3.4. Quantum Yield Measurements

Solid film fluorescence quantum yields were measured, using a Hamamatsu absolute PL quantum yield spectrometer C11347 Quantaurus_QY (Hamamatsu City, Shizuoka Prefecture, Japan) and a matched integrating sphere. Data showed averaged values of three detected readings from the machine.

3.5. Protein-Formation Detection

The preparation methods of protein samples were adopted from the strategies previously described by Carver et al. [30], which are summarized in detail in

Table 2. Aggregation conditions for HEWL and the corresponding aggregate types.

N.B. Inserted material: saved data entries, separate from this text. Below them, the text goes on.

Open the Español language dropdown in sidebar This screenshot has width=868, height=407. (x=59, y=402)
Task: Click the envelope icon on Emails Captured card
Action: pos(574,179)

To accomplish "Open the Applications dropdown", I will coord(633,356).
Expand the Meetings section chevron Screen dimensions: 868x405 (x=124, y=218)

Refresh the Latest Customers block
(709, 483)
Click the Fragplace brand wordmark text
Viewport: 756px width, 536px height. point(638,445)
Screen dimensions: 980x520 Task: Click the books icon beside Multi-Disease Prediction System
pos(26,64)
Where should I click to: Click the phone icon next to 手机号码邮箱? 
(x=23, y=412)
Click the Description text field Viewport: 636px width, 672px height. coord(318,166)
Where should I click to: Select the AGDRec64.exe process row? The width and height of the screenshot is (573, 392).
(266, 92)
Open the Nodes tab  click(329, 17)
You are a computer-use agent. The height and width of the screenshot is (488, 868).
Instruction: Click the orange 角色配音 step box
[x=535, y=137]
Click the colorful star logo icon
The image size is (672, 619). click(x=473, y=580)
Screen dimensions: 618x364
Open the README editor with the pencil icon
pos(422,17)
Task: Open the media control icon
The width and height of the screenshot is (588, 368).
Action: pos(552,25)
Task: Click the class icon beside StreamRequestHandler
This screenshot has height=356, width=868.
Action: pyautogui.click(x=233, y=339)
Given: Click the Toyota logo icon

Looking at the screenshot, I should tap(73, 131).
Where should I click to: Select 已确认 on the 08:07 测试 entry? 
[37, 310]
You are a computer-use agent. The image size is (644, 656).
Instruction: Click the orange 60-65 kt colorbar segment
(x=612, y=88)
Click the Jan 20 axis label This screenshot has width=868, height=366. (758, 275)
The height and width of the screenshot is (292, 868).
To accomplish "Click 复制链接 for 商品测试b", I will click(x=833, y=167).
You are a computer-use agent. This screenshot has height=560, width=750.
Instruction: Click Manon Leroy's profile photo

Concentration	Aggregation Condition	Type of Aggregate
35 µM	50 mM of glycine-HCl pH 2.0, 137 mM of NaCl, 2.7 mM of KCl, 0.01% (w/v) NaN3, 55 °C, medium shaking, 8 h [31]	Fibril
70 µM	50 mM of glycine-HCl pH 12.2, 37 °C, 300 rpm, 8 h [32]	Amorphous
70 µM	50 mM of glycine-HCl pH 2.0	Monomer

.

The dye PyB-M was prepared at 5 mM in DMSO, as the stock solution. Assays were conducted by 1:100 diluting the stock solution of dyes into protein samples, and emission spectra were immediately recorded by the fluorescence spectrophotometer. The excitation wavelengths of PyB-M and ThT were set at 494 and 440 nm, respectively.

4. Conclusions

In summary, we synthesized ten organic AIE-active fluorescent dyes through the simple and robust Knoevenagel condensation reaction of BA blocks and benzaldehydes. Among these dyes, PyB, PyB-M, MoB-M, and EtHB-M are new molecules, which have never been reported before. All these BA-based dyes exhibited long-wavelength absorption and emission in the orange-to-red region. Besides, most of the dyes in solid state enjoy high quantum yields, which can be as high as 32.8%. Thanks to the electron pull–push architecture, these dyes exhibited the special photophysical property of solvatochromism. Finally, the AIE behaviors of these dyes were demonstrated by using standard fluorometric techniques. We further demonstrated the application of differentiating pathogenic amyloid fibrils from other protein conformers by using one of the novel analogues. Further application of the BA-based dyes in biosensing is ongoing in our lab.